A new methodology is proposed for estimating the proportion of true null hypotheses in a large collection of tests. The proportion of true null hypotheses is needed, for example, when controlling the false discovery rate in the analysis of microarray data. We assume that each test concerns a single parameter δ whose value is specified by the null hypothesis. Our methodology combines a parametric model for the conditional CDF of the p-value given δ with a nonparametric spline model for the density g(δ) of δ under the alternative hypothesis. The proportion of true null hypotheses and the coefficients in the spline model are estimated by penalized least-squares subject to constraints that guarantee that the spline is a density. The constrained, penalized leastsquares estimator is computed efficiently using quadratic programming. Our procedure gives estimators with less bias compared to other estimators in the literature, which are positively biased because they are based upon an estimate of the marginal density of the p-values at 1. We define three estimators with different degrees of positive bias. In a simulation study, we compare our estimators to the convex, decreasing estimator of Langaas, Ferkingstad, and Lindqvist. The most biased of our estimators is very similar in performance to the convex, decreasing estimator. Our methodology produces an estimate gb(δ) of the density of δ when the null is false and can address such questions as “when the null is false, is the parameter usually close to the null or far away?” This leads us to define a “falsely interesting discovery rate” (FIDR), a generalization of the false discovery rate. We contrast the FIDR approach to Efron’s “empirical null hypothesis” technique. We discuss the use of gb in sample size calculations based on the expected discovery rate (EDR).

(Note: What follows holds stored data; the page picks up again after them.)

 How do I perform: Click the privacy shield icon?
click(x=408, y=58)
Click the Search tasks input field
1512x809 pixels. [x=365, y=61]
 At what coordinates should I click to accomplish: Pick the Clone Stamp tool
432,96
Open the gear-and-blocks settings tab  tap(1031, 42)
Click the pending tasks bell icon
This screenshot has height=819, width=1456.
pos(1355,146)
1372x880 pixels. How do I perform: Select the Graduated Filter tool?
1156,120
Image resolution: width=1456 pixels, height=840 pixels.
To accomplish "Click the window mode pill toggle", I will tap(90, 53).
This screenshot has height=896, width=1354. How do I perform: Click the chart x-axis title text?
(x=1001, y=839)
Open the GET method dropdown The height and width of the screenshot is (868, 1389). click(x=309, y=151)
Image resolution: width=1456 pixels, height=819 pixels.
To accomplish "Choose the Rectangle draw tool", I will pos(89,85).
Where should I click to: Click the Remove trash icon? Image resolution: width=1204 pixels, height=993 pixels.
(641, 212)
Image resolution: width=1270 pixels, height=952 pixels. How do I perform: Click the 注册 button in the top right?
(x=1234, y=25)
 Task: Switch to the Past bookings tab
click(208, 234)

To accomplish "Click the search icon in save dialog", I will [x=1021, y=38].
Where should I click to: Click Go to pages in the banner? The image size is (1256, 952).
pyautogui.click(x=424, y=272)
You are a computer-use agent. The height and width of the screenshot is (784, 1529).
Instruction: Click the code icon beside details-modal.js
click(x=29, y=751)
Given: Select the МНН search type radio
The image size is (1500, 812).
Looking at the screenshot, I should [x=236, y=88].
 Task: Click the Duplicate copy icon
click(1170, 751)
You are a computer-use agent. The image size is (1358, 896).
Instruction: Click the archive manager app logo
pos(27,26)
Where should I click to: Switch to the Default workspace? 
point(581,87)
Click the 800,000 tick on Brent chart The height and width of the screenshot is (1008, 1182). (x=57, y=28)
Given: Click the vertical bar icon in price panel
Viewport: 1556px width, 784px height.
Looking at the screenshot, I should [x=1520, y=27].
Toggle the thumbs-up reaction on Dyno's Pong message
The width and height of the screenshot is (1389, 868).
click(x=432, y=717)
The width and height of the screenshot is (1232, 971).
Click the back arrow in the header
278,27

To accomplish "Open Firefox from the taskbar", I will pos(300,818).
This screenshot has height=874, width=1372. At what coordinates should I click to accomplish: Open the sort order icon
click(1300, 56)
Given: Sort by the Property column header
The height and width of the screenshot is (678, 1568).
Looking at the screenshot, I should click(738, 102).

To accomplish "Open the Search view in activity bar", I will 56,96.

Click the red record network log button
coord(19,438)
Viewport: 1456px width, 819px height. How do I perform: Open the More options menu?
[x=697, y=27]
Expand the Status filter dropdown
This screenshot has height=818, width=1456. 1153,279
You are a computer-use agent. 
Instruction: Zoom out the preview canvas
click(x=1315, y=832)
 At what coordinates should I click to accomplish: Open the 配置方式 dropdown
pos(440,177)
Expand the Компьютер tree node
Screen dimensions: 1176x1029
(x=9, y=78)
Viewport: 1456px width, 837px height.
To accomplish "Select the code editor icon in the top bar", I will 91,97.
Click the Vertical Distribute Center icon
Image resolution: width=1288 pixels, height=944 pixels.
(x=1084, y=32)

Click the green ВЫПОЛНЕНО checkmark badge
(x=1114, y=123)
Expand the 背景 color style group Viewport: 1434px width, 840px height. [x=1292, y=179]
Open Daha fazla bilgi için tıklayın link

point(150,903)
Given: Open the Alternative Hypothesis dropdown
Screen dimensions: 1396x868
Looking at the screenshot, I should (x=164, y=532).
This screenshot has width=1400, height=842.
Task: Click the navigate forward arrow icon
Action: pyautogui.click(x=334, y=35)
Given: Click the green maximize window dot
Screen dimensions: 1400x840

As an illustration, we analyze differences in gene expression between resistant and susceptible strains of barley after the plants have been exposed to a pathogen.

#### Language

en

## Comments

This preprint was published as David Ruppert, Dan Nettleton, and J.T. Gen Hwang, "Exploring the Information in p-Values for the Analysis and Planning of Multiple-Test Experiments"

Biometrics(2007): 483-495, doi: 10.1111/j.1541-0420.2006.00704.x.